## TAREFAS A CUMPRIR
1) Diga se cada afirmação concorda com o texto de origem, respondendo sim ou não e citando literalmente as palavras do texto que decidem a resposta.
(a) A juíza condenou a empresa a pagar adicional de insalubridade e horas extras.
(b) O relator examinou os recursos das duas partes antes de anular a sentença.
(c) O trabalhador moveu a ação contra uma indústria de papel.
2) Responda com base no texto de origem, marcando as respostas com as mesmas letras:
(a) Qual turma do Tribunal Regional do Trabalho da 4ª Região reconheceu a nulidade da sentença?
(b) Em qual vara atua a juíza Daniela Meister Pereira?
(c) Quem assina a notícia?
3) Prossiga a notícia sobre a sentença anulada pelo TRT4 a partir da última frase apresentada.

## TEXTO DE ORIGEM

**********

11.08

Imprensa

Sem transcrição da audiência de instrução, TRT4 anula sentença

Por José Higídio

Devido à falta de transcrição da audiência de instrução, a 8ª Turma do Tribunal Regional do Trabalho da 4ª Região reconheceu a nulidade de uma sentença e determinou, de ofício, o retorno dos autos à origem, para redução a termo dos depoimentos das partes e testemunhas.

A turma ainda determinou a expedição de ofício à Corregedoria da Justiça para investigar a conduta da juíza Daniela Meister Pereira, da 1ª Vara do Trabalho de Porto Alegre, devido ao "eventual tumulto à ordem processual".

O caso

Um trabalhador havia ajuizado ação trabalhista contra uma indústria de sal. A juíza condenou a empresa a pagar adicional de insalubridade e horas extras.

Ambas as partes recorreram ao TRT-4. Mas o relator, desembargador Marcelo José Ferlin D'Ambroso, sequer analisou os recursos. Isso porque a audiência de instrução não foi registrada por escrito e, segundo o magistrado, isso impediria qualquer juízo de valor sobre o que tenha ocorrido nela. Ele constatou violações à CLT, ao Código de Processo Civil e aos princípios constitucionais do devido processo legal, contraditório e ampla defesa.

Para o relator, seria completamente inviável extrair conclusões da audiência sem a sua transcrição. "A alteração da norma processual mediante prática judicial de supressão do termo de audiência e da transcrição de depoimentos e incidentes de audiência em favor de uma simples 'gravação' constitui inequívoco tumulto ao bom andamento do processo", indicou.

**********

## DADOS EXTRAÍDOS
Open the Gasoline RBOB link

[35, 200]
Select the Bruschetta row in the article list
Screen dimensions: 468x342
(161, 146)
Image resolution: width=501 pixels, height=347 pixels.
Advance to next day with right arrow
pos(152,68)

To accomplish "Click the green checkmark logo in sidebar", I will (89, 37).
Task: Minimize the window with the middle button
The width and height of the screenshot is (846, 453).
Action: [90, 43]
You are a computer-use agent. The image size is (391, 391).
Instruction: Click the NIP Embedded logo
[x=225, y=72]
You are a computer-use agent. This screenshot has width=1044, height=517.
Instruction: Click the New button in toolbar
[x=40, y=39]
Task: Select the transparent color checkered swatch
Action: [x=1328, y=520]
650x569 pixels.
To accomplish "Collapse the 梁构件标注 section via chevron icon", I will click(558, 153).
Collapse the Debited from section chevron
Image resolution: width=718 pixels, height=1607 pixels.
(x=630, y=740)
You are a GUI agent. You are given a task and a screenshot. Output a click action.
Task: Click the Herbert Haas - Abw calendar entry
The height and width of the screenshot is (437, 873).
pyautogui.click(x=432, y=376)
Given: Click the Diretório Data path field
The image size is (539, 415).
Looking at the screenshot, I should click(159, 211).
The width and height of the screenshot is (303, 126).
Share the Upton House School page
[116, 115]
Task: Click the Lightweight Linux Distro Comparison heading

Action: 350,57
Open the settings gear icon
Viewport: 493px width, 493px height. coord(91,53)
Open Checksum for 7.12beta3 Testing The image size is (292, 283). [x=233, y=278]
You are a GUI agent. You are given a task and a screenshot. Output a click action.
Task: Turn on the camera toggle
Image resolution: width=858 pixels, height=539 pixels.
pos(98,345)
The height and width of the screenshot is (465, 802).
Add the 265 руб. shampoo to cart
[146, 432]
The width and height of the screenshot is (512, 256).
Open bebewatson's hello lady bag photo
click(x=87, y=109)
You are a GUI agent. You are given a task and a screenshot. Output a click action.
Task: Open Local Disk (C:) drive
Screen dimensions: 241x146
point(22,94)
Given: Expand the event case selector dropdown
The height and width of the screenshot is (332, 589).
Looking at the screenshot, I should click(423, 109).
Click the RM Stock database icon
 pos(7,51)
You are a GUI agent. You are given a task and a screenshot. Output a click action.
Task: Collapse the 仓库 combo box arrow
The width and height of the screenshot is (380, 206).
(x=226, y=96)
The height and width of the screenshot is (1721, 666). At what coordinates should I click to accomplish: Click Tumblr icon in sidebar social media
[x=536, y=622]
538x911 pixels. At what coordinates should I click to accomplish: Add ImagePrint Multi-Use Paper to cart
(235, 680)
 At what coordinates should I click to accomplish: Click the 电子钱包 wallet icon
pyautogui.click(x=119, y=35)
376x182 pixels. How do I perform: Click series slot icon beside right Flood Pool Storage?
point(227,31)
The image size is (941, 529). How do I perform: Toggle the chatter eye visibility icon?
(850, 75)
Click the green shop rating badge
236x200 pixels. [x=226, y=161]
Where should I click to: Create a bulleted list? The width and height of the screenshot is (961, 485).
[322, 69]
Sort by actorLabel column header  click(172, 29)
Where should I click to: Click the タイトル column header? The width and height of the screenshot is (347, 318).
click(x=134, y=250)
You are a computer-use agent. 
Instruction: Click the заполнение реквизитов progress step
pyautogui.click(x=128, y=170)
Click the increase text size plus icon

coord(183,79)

**********

## RESPOSTAS NUMERADAS
1)
(a) Sim: "A juíza condenou a empresa a pagar adicional de insalubridade e horas extras."
(b) Não: "Mas o relator, desembargador Marcelo José Ferlin D'Ambroso, sequer analisou os recursos."
(c) Não: "Um trabalhador havia ajuizado ação trabalhista contra uma indústria de sal."

2)
(a) A 8ª Turma.
(b) Na 1ª Vara do Trabalho de Porto Alegre.
(c) José Higídio.

3)
Ele explicou que cada pessoa pode ouvir uma gravação e ter uma impressão, conclusão ou memória do ato, não necessariamente coincidentes "com o que deve ser relevante para o processo".

Tecnologia

De acordo com D'Ambroso, a "modernização de processo não pode ser feita mediante retorno a práticas medievais, suprimindo garantias e direitos fundamentais a pretexto de atualização de sistema ou de adaptação à pandemia". Ele exemplificou com um cenário hipotético:

"A ser desta forma, em futuro distópico bem próximo, talvez o PJe induza alguns tribunais a ressuscitarem as ordálias eletrônicas, justas em que as partes digladiarão para ver quem fala mais alto, e certamente não faltará alguma especial solução de tecnologia de informação e comunicação para determinar automaticamente quem tem razão", disse. Ordálias são provas "sobrenaturais", de modo que a culpa ou inocência é determinada por elementos naturais, dentro de um contexto religioso.

Para o desembargador, a tecnologia da informação e da comunicação deve estar a serviço do processo, e não o contrário. "Não se trata de resistir ou criar obstáculos à evolução tecnológica, mas de reconhecer que a tecnologia, em constante desenvolvimento, pode apresentar falhas", pontuou.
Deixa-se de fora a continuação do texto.